C'est certainement magnifique, à la fois une rétrospective et une prise de température de son yen artistique actuel. Lurie a troqué son saxophone alto contre du banjo et de la guitare, déplaçant ses mélodies vers un registre grave. L'album comprend une poignée de morceaux de projets antérieurs qui figuraient dans la série : la mélodie mélancolique de clarinette « Goodbye to Peach » et quelques autres extraits des musiques du film de 1998. African Swim et Manny & Lo; et « Small Car » d'un album de 1999 du légendaire Marvin Pontiac, un outsider fictif du blues inventé par Lurie. Les chansons qui refont surface intègrent les idées musicales antérieures de Lurie – pleines de fantaisie et d'impulsion, « première pensée/meilleure pensée » en mouvement – dans celles qu'il cultive maintenant, qui peuvent être plus simples, plus douces et plus drôles. Sur « Pygmy With Dog Barks », une chanson aussi absurde et littérale que ses peintures, un enregistrement d'un chien qui aboie agit comme une sorte de section rythmique derrière les guitares légèrement pincées de Lurie – peut-être une référence à la musique des Pygmées d'Afrique centrale, l'un des de ses nombreuses passions musicales. « Boumba ! » est une poussée vocale de 30 secondes qui superpose sa râpe de basse distincte avec un pipi-ooh-wee-ooh-nous son, invoquant à la fois des chanteurs de gorge touvans et une ambulance jouet à grande vitesse. « Cowboy Beckett Jaunty Guitar With Hoo-Hahs » est exactement cela : un galop de guitare à la Ennio Morricone avec des cris « hoo-hah » sur le dessus. Son penchant pour nommer ces chansons littéralement est aussi délicieux que les chansons elles-mêmes, même si la manière dont une « chanson » devrait être définie semble faire partie de la question qu’elles posent ; ce dernier dure 18 secondes, peut-être un gag sur les longues sagas spaghetti de Morricone, mais tout aussi hypnotique, le point abrégé est toujours fait.

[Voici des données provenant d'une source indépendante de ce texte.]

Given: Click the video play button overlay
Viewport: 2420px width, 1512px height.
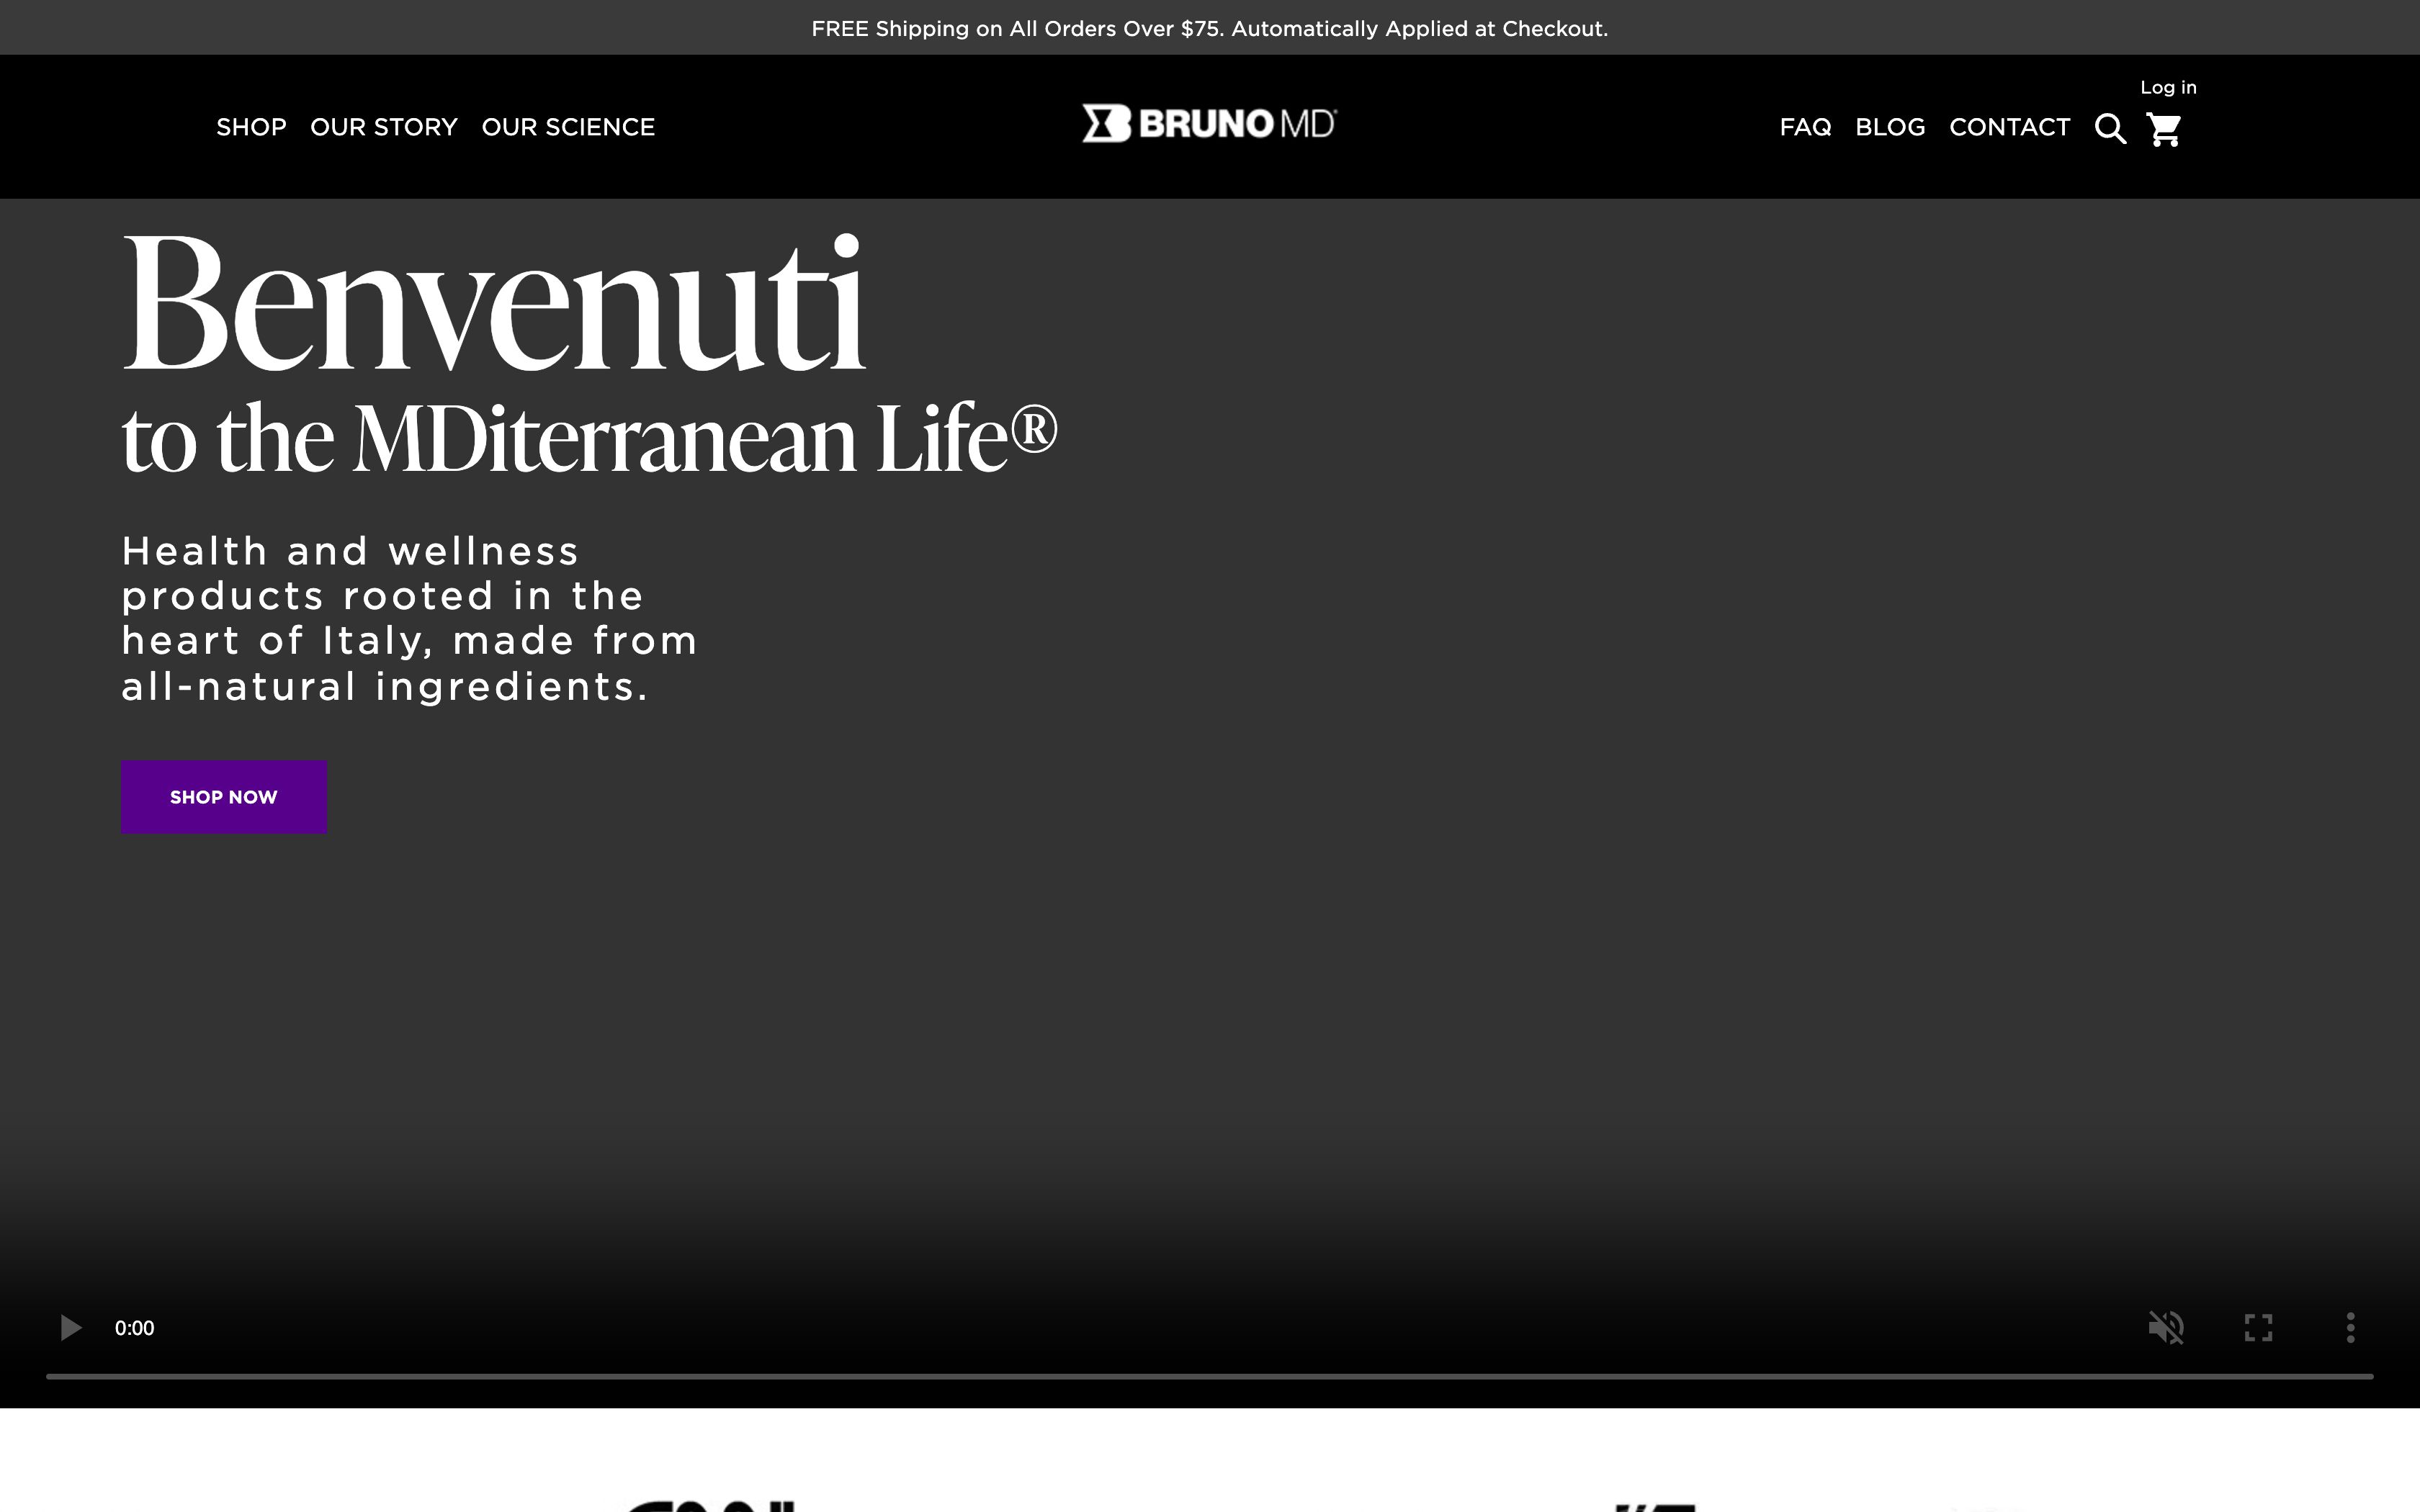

Toujours un point d'appui pour un groupe dynamique de collaborateurs, la curation de Lurie comprend ici d'anciens Lounge Lizards – Steven Bernstein à la trompette, le regretté Curtis Fowlkes au trombone, Doug Wieselman à la guitare, Michael Blake au sax ténor et Calvin Weston à la batterie – ainsi que le violoncelliste. Jane Scaparntoni et le tromboniste Clark Gayton, entre autres. L’instrumentation pourrait suggérer du jazz – « faux jazz » étant une appellation inventée par Lurie puis regrettée tout au long de sa carrière – mais ce qui transcende le genre, c’est juste la pureté du jam, pour ne pas faire trop de woo-woo. Il y a un côté ludique dans ces chansons et une pureté d'intention qui semble canaliser l'expérience humaine dans toute sa belle étrangeté. « A Goat Says Fuck » invite l'auditeur à se demander si les bêlements des chèvres sont des malédictions cachées ; sa peinture correspondante implique que ladite chèvre est en proie à une indécision entre, peut-être, les hiéroglyphes et les plantes non comestibles.
«Je n'aime pas faire la queue», extrait du livre de Marvin Pontiac Les plus grands tubes, est un chant funèbre ou un glas, Lurie pleurant le sentiment du titre sur un tintement de banjo inquiétant et frénétique. À côté de son tableau du même nom, il recadre une frustration quotidienne comme une question existentielle, une sorte de trou noir du temps et de la futilité du banal. Mais, comme pour une grande partie de sa musique, cela pourrait aussi n’être qu’une plaisanterie. Peindre avec JohnLa dernière chanson de, « The Invention of Animals », dure plus de 18 minutes – la chanson la plus longue ici par six – et pleine d'abandon, ses percussions se transformant en une fugue hypnotique jusqu'à ce que le groupe s'effondre dans un doux battement de sax et construit sauvegarder à nouveau. C'est impétueux et cacophonique, mais il y a une tendresse, une plénitude dans l'instant. Le coeur et l'absurdité vous rattrapent.